Task goal:
From the data below, copy the lines between the line holding "You are a GUI" and the line holding "pos(114,184)", inclusive, without changing them and without the pictures.

Material for this task:
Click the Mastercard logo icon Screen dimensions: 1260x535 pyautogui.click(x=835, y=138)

...

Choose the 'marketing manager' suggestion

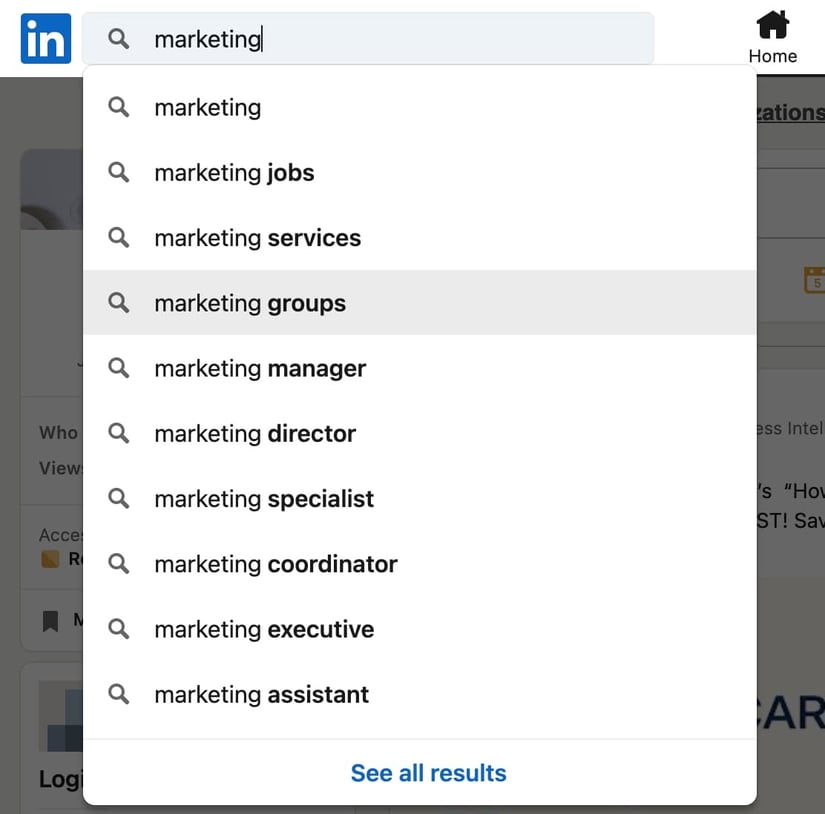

---

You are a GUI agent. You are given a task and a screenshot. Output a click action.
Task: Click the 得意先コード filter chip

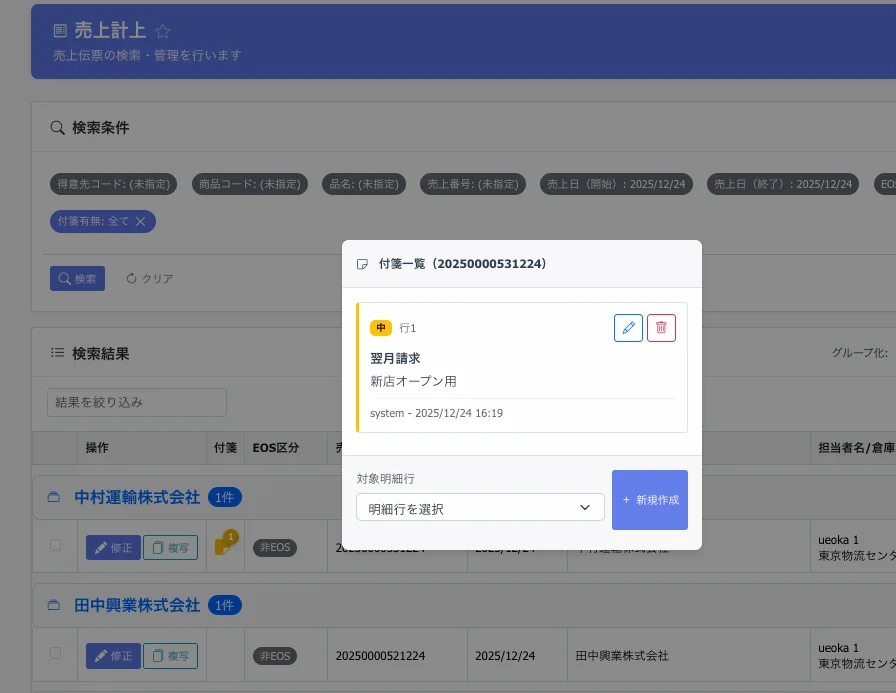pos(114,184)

Result:
You are a GUI agent. You are given a task and a screenshot. Output a click action.
Task: Click the 得意先コード filter chip

pos(114,184)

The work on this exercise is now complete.